Your answer must be a word-for-word copy of the data.

(Recorded data)
• • • • •
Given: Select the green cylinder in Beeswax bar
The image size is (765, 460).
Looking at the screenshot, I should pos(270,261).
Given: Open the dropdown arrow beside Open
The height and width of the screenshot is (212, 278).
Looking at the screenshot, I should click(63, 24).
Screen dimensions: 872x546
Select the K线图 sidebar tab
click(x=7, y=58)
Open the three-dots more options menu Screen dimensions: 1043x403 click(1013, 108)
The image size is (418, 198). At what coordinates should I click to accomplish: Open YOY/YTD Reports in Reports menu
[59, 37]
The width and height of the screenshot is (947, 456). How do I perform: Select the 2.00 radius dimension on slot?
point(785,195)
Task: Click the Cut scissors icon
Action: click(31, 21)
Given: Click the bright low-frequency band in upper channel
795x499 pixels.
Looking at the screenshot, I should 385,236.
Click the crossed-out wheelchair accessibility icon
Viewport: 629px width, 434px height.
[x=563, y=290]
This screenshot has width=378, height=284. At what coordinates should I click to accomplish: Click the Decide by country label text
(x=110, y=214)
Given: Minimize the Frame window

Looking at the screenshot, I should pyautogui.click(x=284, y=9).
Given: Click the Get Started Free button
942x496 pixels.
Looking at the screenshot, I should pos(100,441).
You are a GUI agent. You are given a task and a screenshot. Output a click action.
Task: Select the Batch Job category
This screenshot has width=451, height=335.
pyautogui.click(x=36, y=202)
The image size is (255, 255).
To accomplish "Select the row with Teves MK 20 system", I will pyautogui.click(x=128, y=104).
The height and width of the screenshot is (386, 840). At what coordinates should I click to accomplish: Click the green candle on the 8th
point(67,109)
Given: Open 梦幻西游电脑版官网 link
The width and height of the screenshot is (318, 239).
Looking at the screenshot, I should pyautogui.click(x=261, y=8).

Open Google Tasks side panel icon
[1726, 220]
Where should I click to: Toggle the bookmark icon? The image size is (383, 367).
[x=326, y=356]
• • • • •
* ANSWER TO THIS EXERCISE
Given: Select the green cylinder in Beeswax bar
The image size is (765, 460).
Looking at the screenshot, I should pos(270,261).
Given: Open the dropdown arrow beside Open
The height and width of the screenshot is (212, 278).
Looking at the screenshot, I should click(63, 24).
Screen dimensions: 872x546
Select the K线图 sidebar tab
click(x=7, y=58)
Open the three-dots more options menu Screen dimensions: 1043x403 click(1013, 108)
The image size is (418, 198). At what coordinates should I click to accomplish: Open YOY/YTD Reports in Reports menu
[59, 37]
The width and height of the screenshot is (947, 456). How do I perform: Select the 2.00 radius dimension on slot?
point(785,195)
Task: Click the Cut scissors icon
Action: click(31, 21)
Given: Click the bright low-frequency band in upper channel
795x499 pixels.
Looking at the screenshot, I should 385,236.
Click the crossed-out wheelchair accessibility icon
Viewport: 629px width, 434px height.
[x=563, y=290]
This screenshot has width=378, height=284. At what coordinates should I click to accomplish: Click the Decide by country label text
(x=110, y=214)
Given: Minimize the Frame window

Looking at the screenshot, I should pyautogui.click(x=284, y=9).
Given: Click the Get Started Free button
942x496 pixels.
Looking at the screenshot, I should pos(100,441).
You are a GUI agent. You are given a task and a screenshot. Output a click action.
Task: Select the Batch Job category
This screenshot has width=451, height=335.
pyautogui.click(x=36, y=202)
The image size is (255, 255).
To accomplish "Select the row with Teves MK 20 system", I will pyautogui.click(x=128, y=104).
The height and width of the screenshot is (386, 840). At what coordinates should I click to accomplish: Click the green candle on the 8th
point(67,109)
Given: Open 梦幻西游电脑版官网 link
The width and height of the screenshot is (318, 239).
Looking at the screenshot, I should pyautogui.click(x=261, y=8).

Open Google Tasks side panel icon
[1726, 220]
Where should I click to: Toggle the bookmark icon? The image size is (383, 367).
[x=326, y=356]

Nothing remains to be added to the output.